# [Work to complete]
Could you retype every one of the records below exactly, leaving out the pictures?

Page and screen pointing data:
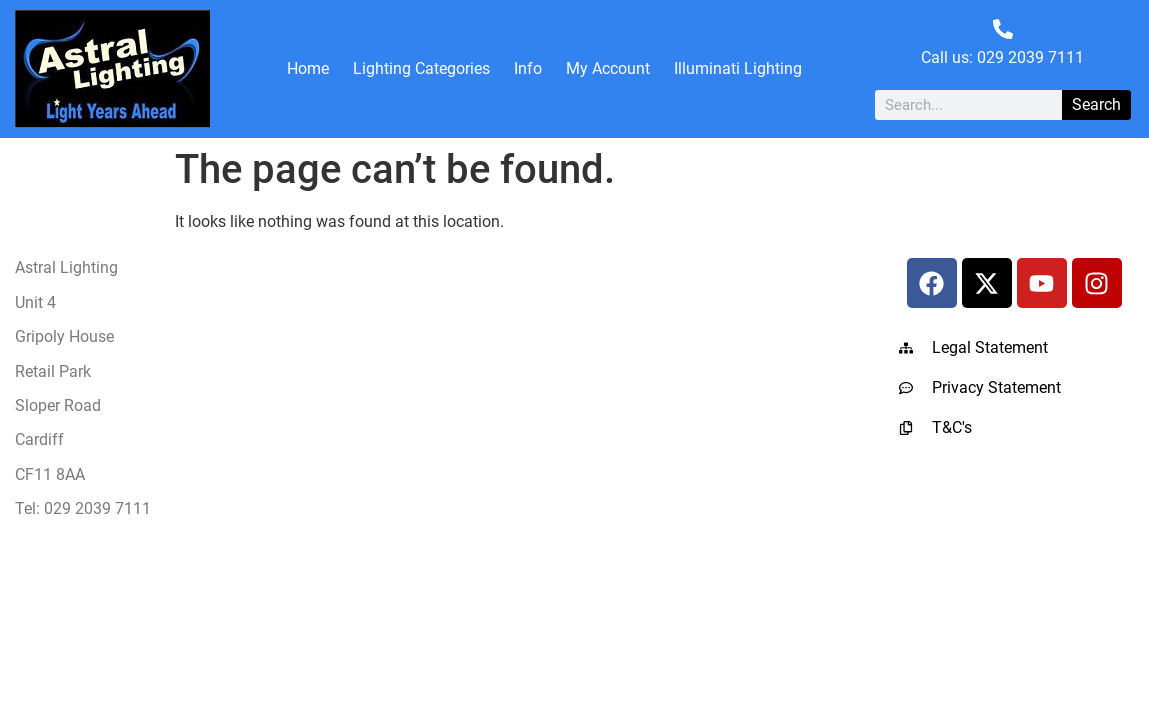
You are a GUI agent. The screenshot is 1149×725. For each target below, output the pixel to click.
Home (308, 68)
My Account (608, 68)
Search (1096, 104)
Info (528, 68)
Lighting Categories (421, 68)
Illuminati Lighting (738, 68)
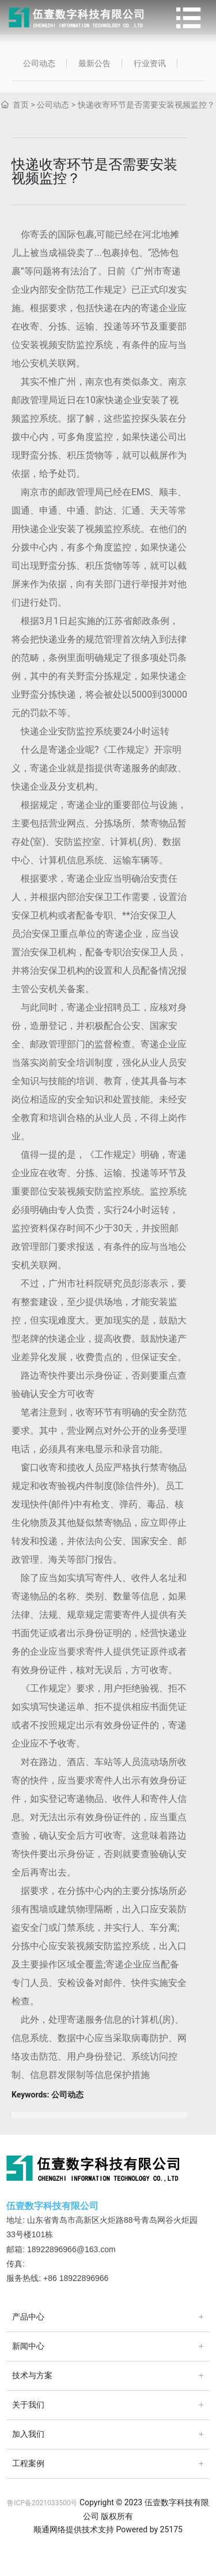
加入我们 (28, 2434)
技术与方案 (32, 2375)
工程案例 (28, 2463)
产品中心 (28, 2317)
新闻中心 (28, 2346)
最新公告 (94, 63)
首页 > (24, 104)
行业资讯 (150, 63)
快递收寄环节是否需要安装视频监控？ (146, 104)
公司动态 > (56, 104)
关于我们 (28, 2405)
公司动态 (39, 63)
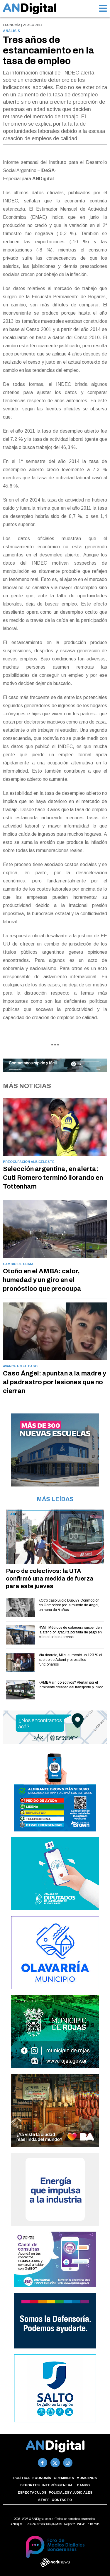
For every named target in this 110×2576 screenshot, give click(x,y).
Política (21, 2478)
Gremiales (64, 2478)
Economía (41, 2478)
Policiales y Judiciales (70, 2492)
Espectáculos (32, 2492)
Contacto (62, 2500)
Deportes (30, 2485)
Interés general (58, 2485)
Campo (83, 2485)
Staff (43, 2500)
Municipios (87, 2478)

# [Solution below]
You are a GUI agent. The screenshot is 1149×725. For each target below, output the pixel to click.
Home (308, 68)
My Account (608, 68)
Search (1096, 104)
Info (528, 68)
Lighting Categories (421, 68)
Illuminati Lighting (738, 68)
加入我们 (28, 2434)
技术与方案 (32, 2375)
工程案例 (28, 2463)
产品中心 (28, 2317)
新闻中心 (28, 2346)
最新公告 (94, 63)
首页 > (24, 104)
行业资讯 (150, 63)
快递收寄环节是否需要安装视频监控？ (146, 104)
公司动态 > (56, 104)
关于我们 (28, 2405)
公司动态 (39, 63)
For every named target in this 110×2576 screenshot, give click(x,y).
Política (21, 2478)
Gremiales (64, 2478)
Economía (41, 2478)
Policiales y Judiciales (70, 2492)
Espectáculos (32, 2492)
Contacto (62, 2500)
Deportes (30, 2485)
Interés general (58, 2485)
Campo (83, 2485)
Staff (43, 2500)
Municipios (87, 2478)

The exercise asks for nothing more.